Friend Breakups Are Worse Than Romantic Ones: My Tale of Two Brunches

Friend Breakups Are Worse Than Romantic Ones: My Tale of Two Brunches
We went from sharing appetizers to sharing passive-aggressive Instagram stories. This is that story.
You know what's funny about friendship breakups? According to recent research, 70% of close friendships dissolve after 7 years. Sophie and I didn"t even make it to our 5-year friendiversary, which honestly feels like underachieving even in our failure.

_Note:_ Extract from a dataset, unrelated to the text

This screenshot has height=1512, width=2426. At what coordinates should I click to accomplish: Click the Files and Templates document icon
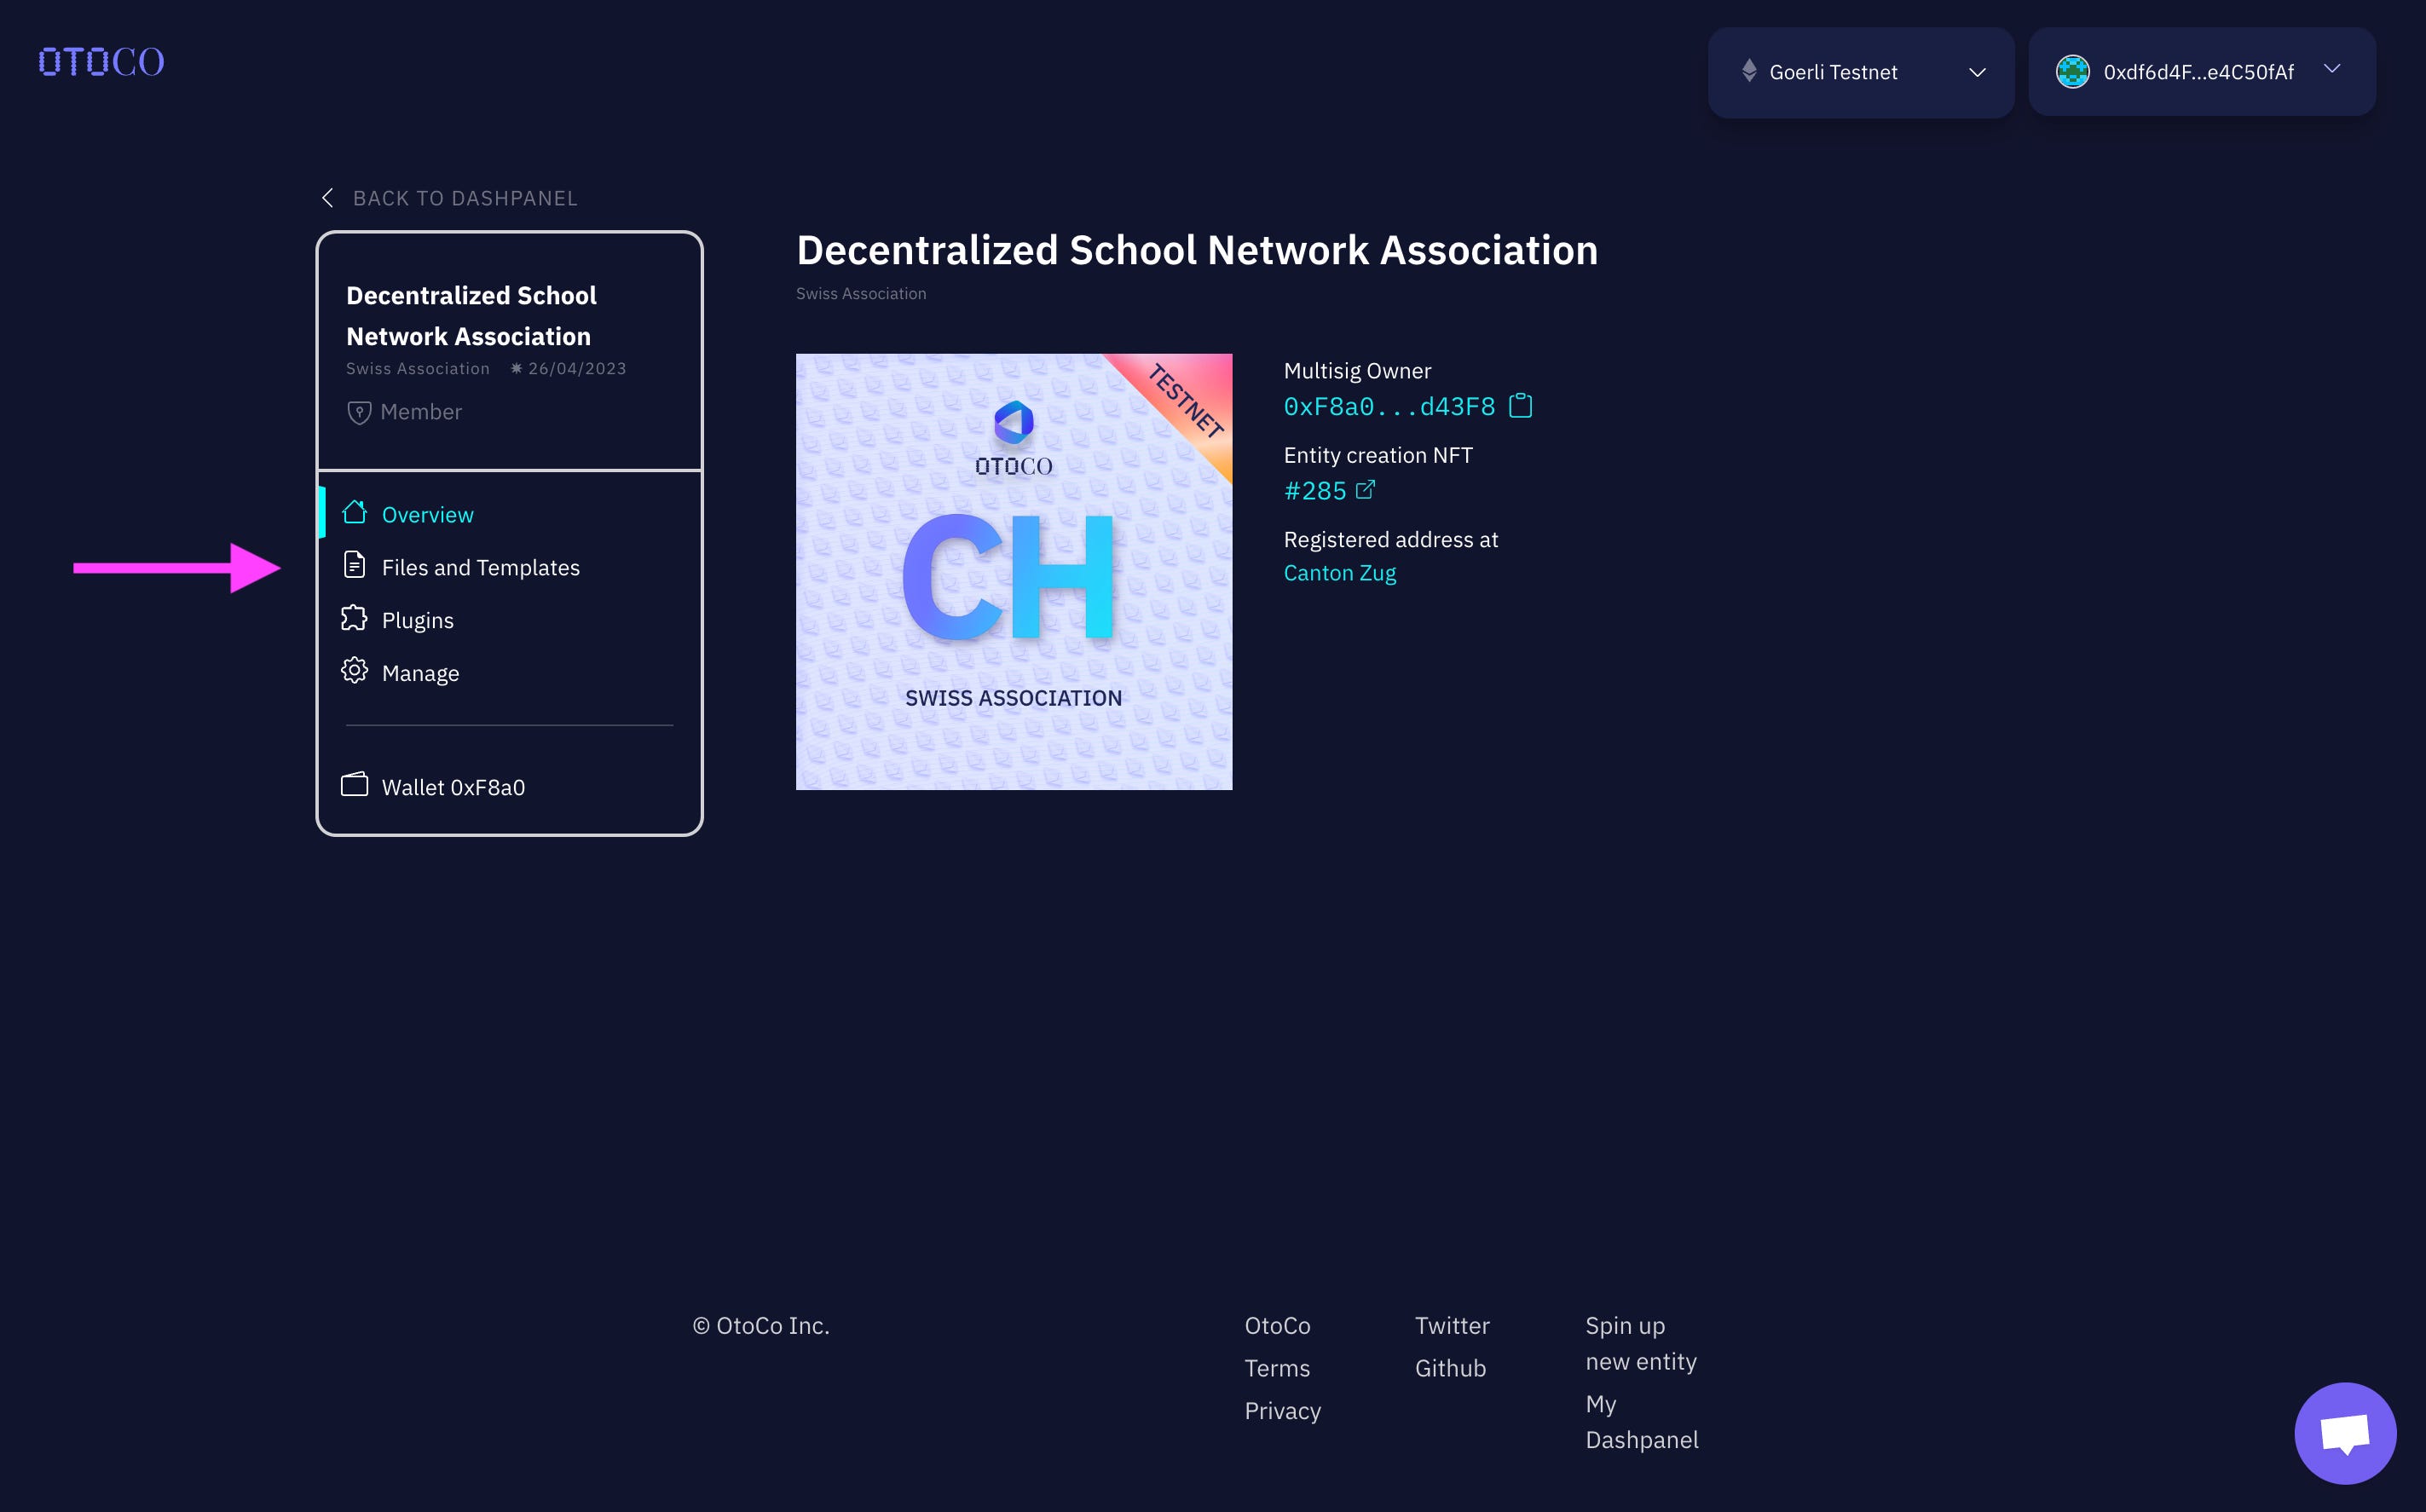point(354,566)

The Golden Days Sophie and I met at a yoga class where we both couldn't stop giggling during "happy baby" pose. We became instant best friends – the kind who finish each other's sentences and know each other's Starbucks orders by heart. Unlike my dating life disasters, this relationship felt effortless.
The First Crack Here's the thing about adult friendships that nobody warns you about: they're incredibly hard to maintain. Between career chaos, romantic relationships, and trying to remember if you've watered your plants this month, friendships can slip through the cracks. For us, the first hairline fracture appeared when Sophie got promoted and suddenly became too busy for our Tuesday wine nights.
The Brunch Showdown Remember when I wrote about becoming a professional third wheel? Well, this was worse. The tension finally exploded over brunch (because of course it did – all major life events happen over overpriced eggs). She accused me of being unsupportive of her career. I accused her of changing. The avocado toast sat there, witnessing our friendship implode.
The Social Media War What followed was straight out of a conflict resolution handbook: we did exactly what you're not supposed to do. Passive-aggressive Instagram stories. Vague tweets about "toxic people." Photos deliberately posted from parties the other wasn't invited to. (Speaking of toxic relationships, it reminded me of those family ski trips, minus the neon one-piece.)
The Aftermath Turns out, we're not alone in this mess. A whopping 68% of Americans have ended a friendship at some point. But statistics don't make it hurt less when Instagram shows you your ex-best friend at your favorite coffee shop with her new best friend. (Yes, I still check her Instagram. No, I'm not proud of it.)
The weird thing about friend breakups? There's no closure. No "it's not you, it's me" speech. No dramatic returning of stuff (though I still have her favorite sweater, and I'm not sorry about it). Just a slow fade into acquaintanceship, punctuated by awkward waves when we run into each other at Trader Joe's.
Have you survived a friend breakup? How do you mourn someone who's still alive and subtweeting you? Drop your stories in the comments – misery loves company, especially when that company brings wine.
P.S. Sophie, if you're reading this (I know you are), I hope your new best friend knows you're allergic to cucumber. And yes, I still have your sweater.